Belinda Kaskow, PhD, of Murdoch University, will use her AU$16,000 (just over $11,000) grant to study whether specific parts of the immune system are already abnormal in people with clinically isolated syndrome (CIS). These individuals have experienced a first episode of MS symptoms, but have not yet been diagnosed with the disease.

Her work may help in developing treatment approaches to prevent people with CIS from experiencing additional relapses and progressing to clinically definite MS.

“Understanding immune system dysfunction at the earliest clinical time point to study MS allows us to better understand the disease course so that we can develop therapies to halt disease progression,”  Kaskow said.

The goal for Alistair Govier-Cole, PhD, of Monash University, is to understand how oligodendrocytes — cells that usually repair the protective myelin sheath around nerve fibers — may help perpetuate an autoimmune reaction against myelin in MS patients. His grant is for AU$13,750 (nearly $9,500).

“Knowing that every scientific contribution we can make to better understand MS is one small step closer to the dream of eventually curing MS, or at least making it more treatable and improving the quality of life of people with MS, provides a lot of motivation,” Govier-Cole said.
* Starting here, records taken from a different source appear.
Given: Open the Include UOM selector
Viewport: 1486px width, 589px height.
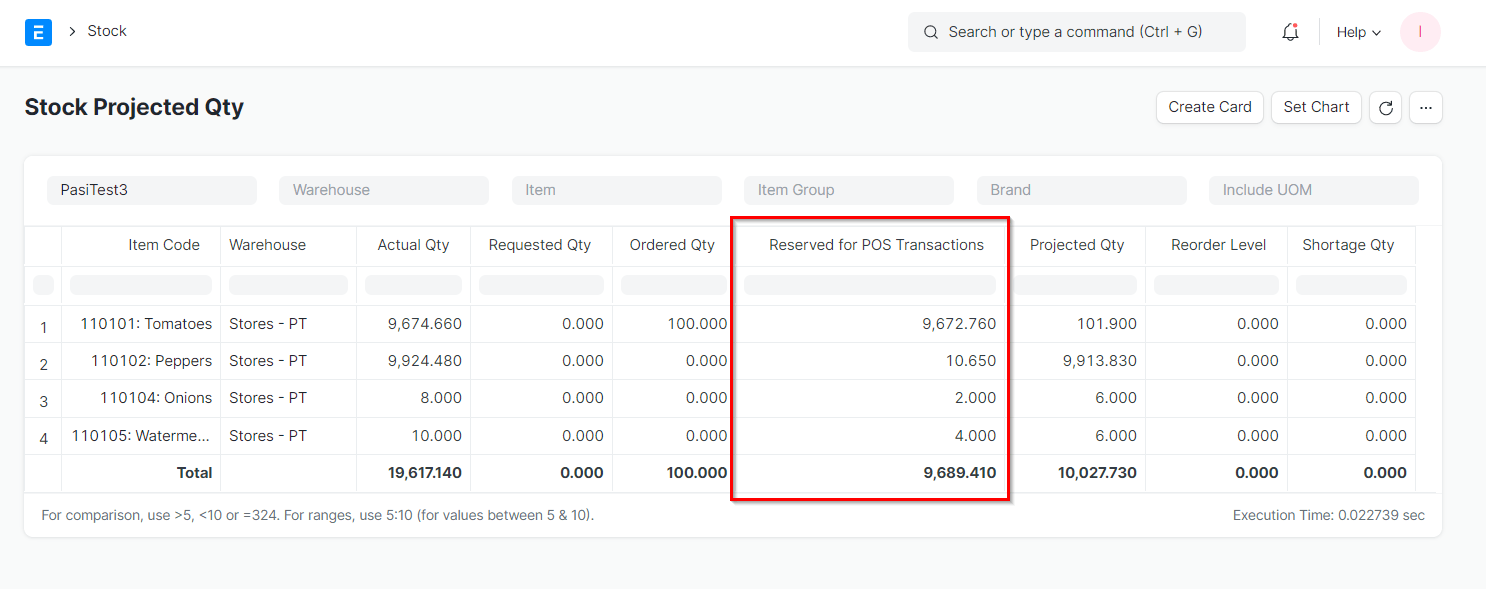Looking at the screenshot, I should point(1313,190).
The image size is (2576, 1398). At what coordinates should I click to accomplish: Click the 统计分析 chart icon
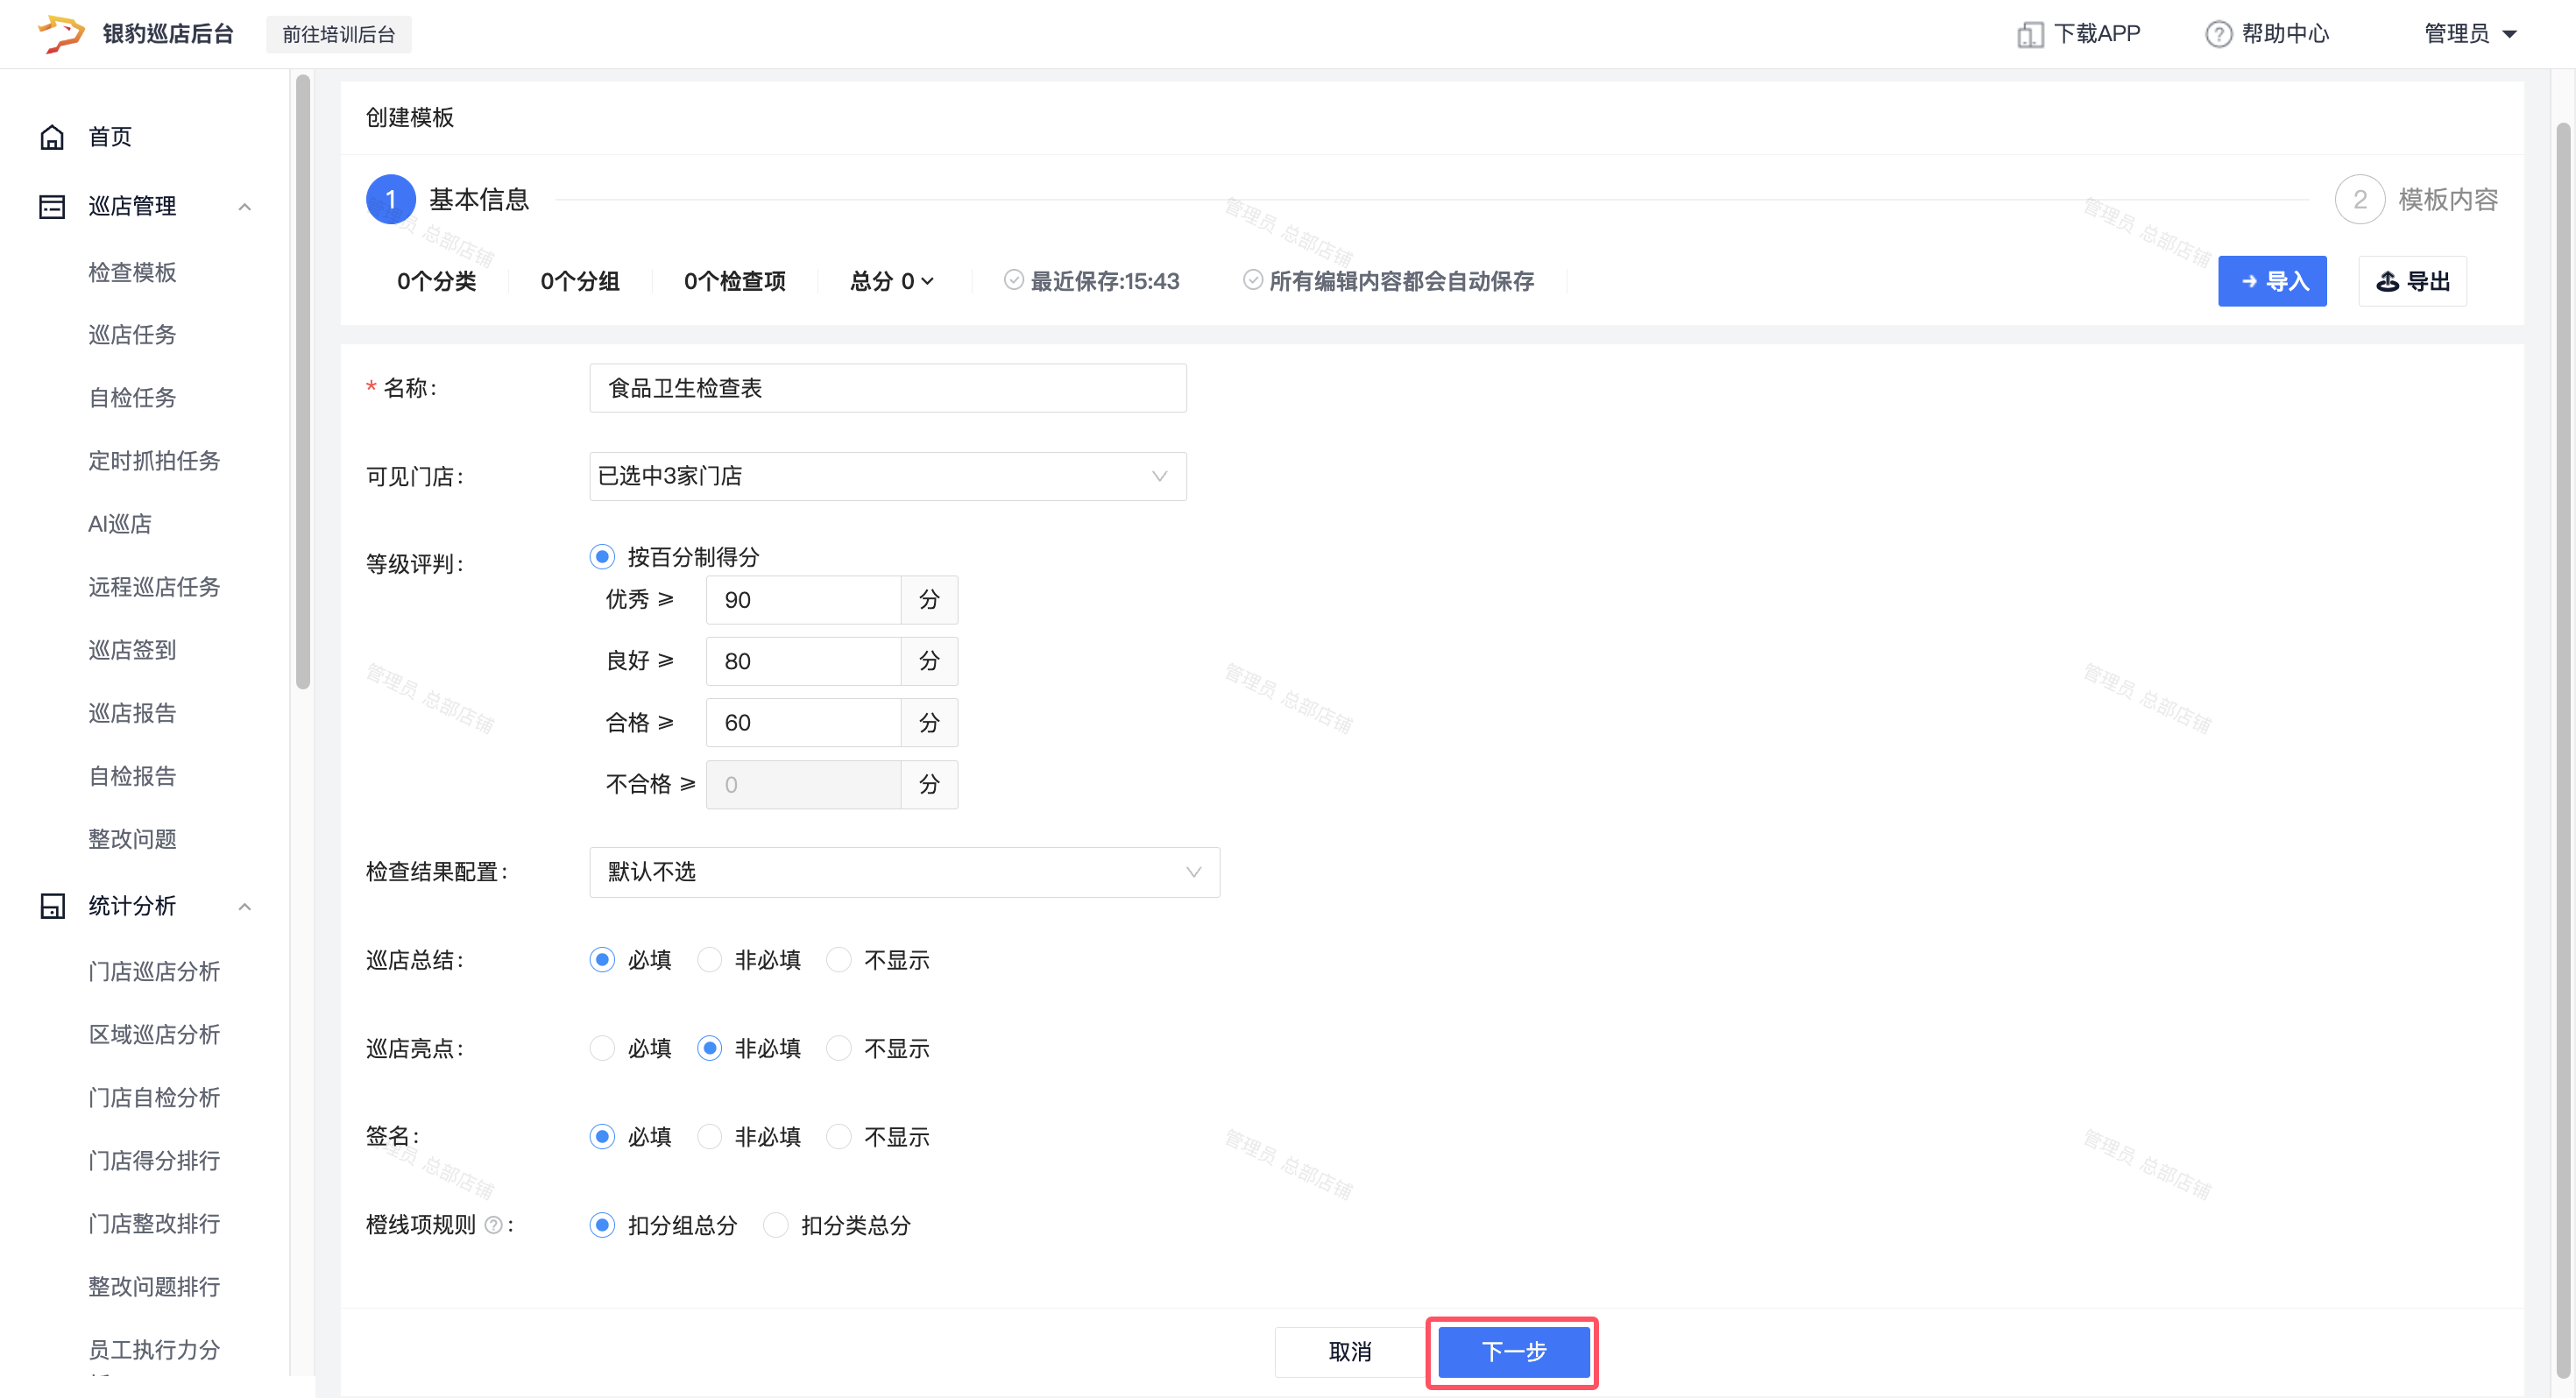[x=52, y=906]
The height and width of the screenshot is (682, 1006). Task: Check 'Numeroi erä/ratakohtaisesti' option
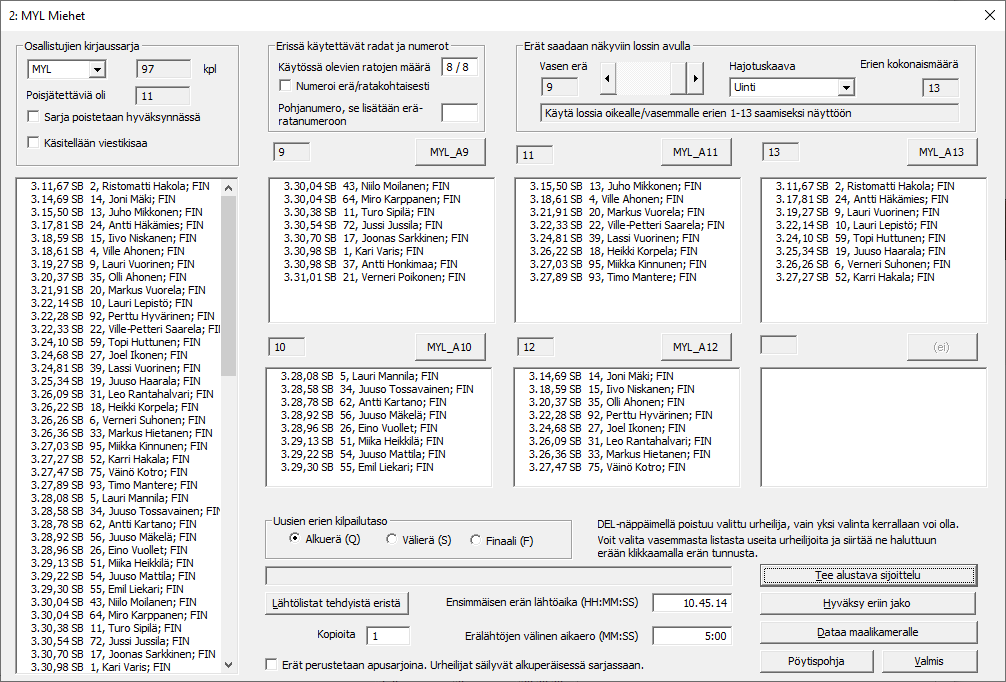tap(286, 87)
The largest grant, a post-graduate scholarship worth AU$105,000 (about $72,000), was awarded to Samuel Klistorner, of the University of Sydney. He plans to use the funding to study better ways to monitor nervous system degeneration in MS, as well as the prospective effect of treatments to prevent damage to brain tissue around chronic lesions.

“My research, in collaboration with neurologists, scientists, and fellow researchers, will help to develop biomarkers that can one day be used in drug trials for treatment,” Klistorner said.

MS Australia said all of the 2022 funding is going toward “‘out-of-the-box’ Australian research projects that will explore innovative ways to prevent and treat multiple sclerosis.”